The Canadian Agricultural Hall of Fame honours men and women who have made outstanding contributions to Canada’s agriculture and food industries. Located in Toronto, the Hall of Fame was established in 1960 and is open annually during the Royal Agricultural Winter Fair. Thanks to our donors, the Canada Agriculture and Food Museum will recognize selected Hall of Fame members each year. This year, theme is wheat rust prevention, focusing on cereal production and ongoing efforts in the early 20th century to find solutions to this perennial problem.
Rust is a plant disease that affects grain — including wheat, Canada’s most important crop. Rust is an airborne disease that weakens stems and leaves, reducing yields. Caused by several related species of fungi (Puccinia spp.), rust flourishes during wet weather. Since the mid-19th century, Canadian farmers and plant scientists have worked to develop rust-resistant wheat. This work continues as new strains of rust emerge to threaten grain crops. These Hall of Fame members demonstrate early efforts to confront the challenge of wheat rust in Canada.
David Fife was nominated by the David Fife Memorial Society, and was inducted in 1963.

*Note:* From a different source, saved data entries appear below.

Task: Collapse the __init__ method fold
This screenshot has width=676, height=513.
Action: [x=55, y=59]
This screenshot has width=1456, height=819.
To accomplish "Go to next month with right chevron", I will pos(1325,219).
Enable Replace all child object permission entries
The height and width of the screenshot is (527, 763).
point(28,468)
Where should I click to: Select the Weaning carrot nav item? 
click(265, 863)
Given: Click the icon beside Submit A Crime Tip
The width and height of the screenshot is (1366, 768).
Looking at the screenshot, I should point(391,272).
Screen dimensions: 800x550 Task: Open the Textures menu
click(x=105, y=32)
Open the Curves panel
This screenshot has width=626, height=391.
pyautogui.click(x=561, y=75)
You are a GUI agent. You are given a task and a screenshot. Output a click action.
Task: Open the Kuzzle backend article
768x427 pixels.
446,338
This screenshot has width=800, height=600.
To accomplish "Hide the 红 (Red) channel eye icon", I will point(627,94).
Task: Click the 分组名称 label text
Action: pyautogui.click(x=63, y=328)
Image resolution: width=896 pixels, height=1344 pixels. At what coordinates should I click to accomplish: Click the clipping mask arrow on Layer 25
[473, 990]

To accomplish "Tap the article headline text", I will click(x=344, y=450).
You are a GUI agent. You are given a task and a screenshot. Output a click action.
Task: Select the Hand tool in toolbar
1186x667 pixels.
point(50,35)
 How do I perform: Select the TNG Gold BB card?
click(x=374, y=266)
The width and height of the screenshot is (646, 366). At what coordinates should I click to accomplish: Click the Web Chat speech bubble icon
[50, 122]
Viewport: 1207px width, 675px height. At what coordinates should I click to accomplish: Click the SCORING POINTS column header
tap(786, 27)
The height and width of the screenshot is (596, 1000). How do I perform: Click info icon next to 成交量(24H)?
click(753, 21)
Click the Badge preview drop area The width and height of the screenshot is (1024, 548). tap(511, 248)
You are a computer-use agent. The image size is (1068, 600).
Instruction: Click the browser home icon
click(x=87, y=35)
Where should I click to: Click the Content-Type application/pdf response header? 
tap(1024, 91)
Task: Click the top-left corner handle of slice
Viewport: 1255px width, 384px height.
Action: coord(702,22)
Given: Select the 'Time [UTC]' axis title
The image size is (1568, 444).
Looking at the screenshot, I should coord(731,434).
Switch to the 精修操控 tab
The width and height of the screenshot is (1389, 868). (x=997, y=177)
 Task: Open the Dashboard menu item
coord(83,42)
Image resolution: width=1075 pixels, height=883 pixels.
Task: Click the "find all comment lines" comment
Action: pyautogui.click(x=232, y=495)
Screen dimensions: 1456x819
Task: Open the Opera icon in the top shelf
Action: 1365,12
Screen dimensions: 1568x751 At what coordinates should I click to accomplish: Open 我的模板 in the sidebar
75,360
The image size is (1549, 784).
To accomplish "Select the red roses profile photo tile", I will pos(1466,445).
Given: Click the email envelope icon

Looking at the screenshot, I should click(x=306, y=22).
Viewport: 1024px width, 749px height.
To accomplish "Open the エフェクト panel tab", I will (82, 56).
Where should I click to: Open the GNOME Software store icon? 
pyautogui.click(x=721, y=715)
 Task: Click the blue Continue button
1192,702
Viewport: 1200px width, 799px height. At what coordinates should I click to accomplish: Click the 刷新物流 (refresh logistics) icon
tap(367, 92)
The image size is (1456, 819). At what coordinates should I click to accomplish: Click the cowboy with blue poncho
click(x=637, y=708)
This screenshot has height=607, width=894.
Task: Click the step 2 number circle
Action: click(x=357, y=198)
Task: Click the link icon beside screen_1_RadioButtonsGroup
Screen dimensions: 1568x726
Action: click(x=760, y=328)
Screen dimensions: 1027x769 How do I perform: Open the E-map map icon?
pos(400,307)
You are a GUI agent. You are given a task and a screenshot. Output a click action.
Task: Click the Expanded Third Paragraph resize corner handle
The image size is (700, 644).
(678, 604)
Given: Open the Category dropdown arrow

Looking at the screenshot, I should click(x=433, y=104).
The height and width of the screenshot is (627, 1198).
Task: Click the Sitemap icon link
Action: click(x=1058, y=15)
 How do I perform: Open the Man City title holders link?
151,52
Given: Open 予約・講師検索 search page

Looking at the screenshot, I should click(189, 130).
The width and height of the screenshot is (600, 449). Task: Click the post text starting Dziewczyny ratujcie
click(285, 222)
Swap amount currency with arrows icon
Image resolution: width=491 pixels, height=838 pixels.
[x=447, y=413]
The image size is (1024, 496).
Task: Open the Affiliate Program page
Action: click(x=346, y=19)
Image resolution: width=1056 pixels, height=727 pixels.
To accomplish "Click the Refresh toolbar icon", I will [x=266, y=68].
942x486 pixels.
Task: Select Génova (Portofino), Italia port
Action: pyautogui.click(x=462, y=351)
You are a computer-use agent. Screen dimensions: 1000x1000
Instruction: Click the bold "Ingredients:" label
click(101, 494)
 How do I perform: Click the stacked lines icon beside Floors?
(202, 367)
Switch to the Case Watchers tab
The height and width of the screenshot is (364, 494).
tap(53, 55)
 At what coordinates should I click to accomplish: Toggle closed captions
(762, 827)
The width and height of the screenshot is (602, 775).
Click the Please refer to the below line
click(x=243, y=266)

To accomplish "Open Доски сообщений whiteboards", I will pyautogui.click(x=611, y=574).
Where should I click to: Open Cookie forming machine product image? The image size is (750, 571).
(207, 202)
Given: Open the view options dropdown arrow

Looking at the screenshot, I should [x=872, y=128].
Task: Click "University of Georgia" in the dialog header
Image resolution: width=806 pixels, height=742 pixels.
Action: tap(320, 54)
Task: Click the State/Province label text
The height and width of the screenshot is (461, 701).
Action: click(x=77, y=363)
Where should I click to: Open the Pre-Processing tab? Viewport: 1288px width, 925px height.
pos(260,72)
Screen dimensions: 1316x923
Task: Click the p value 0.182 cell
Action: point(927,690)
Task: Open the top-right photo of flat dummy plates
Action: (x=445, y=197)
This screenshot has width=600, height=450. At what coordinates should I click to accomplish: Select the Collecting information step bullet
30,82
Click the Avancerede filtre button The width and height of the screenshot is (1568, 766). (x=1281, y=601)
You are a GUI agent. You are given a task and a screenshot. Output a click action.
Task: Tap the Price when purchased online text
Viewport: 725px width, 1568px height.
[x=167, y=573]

Wheat rust was well known to 19th-century Canadian grain farmers. In the 1840s, Peterborough, Ontario farmer David Fife (1805–1877) began searching for rust-resistant varieties of wheat. In 1842, Fife secured seeds of a disease-resistant wheat from Eastern Europe. He grew and distributed this variety, which was named “Red Fife” in his honour. In the 1880s, it was planted across Western Canada, which became a major wheat-growing region following construction of the Canadian Pacific Railway.
Dr. E. Cora Hind was nominated by the Canadian Women’s Press Club, and inductedin 1963.
The railway brought many settlers to the West, including Dr. E. Cora Hind (1861–1942). Hind was born in Toronto and emigrated to Winnipeg in 1882. She found work as a stenographer for farm organizations, and acquired first-hand knowledge of western farming. In 1901, the Winnipeg Free Press hired Hind as its first agricultural editor. An early feminist working in a male-dominated profession, Hind gained a reputation for crop-forecasting. She accurately predicted the impact of rust on western wheat harvests, curbing market speculation. While Canadian farmers benefited from Hind’s forecasting, rust continued to evolve and affect previously resistant varieties, including “Red Fife.”
Dr. Charles Saunders was nominated by the Canadian Seed Growers’ Association, and was inducted in 1961.
Dr. Charles Saunders (1867–1937) was a researcher at the Central Experimental Farm, established in Ottawa in 1886. In 1903, Saunders began breeding wheat varieties suited to Western Canada’s shorter growing season. Crossing “Red Fife” with an Indian variety called “Hard Red Calcutta,” Saunders developed an early maturing, hard red spring wheat. Named “Marquis,” it was first widely distributed in 1909 and soon replaced “Red Fife” as Western Canada’s dominant wheat. “Marquis” and other grains, however, remained vulnerable to rust. When Saunders retired in 1923, the search for rust-resistant wheat continued.
Dr. Cyril Goulden was nominated by the Agricultural Institute of Canada, and was inducted in 1979.
Dr. Cyril Goulden (1897–1981) addressed the challenge of rust as a plant scientist. After a severe rust outbreak in 1916, the Canadian government established the Dominion Rust Research Laboratory. Goulden led the lab, which opened in Winnipeg in 1925. Over the following decades, Goulden worked with other scientists to develop several promising rust-resistant varieties. In the early 1950s, a new strain of rust caused severe losses in Western Canadian wheat, except in one variety, “Selkirk,” developed during Goulden’s tenure as chief cereals scientist. Under Goulden, Canadian researchers advanced knowledge of rust-resistance genetics — work that continues to this day.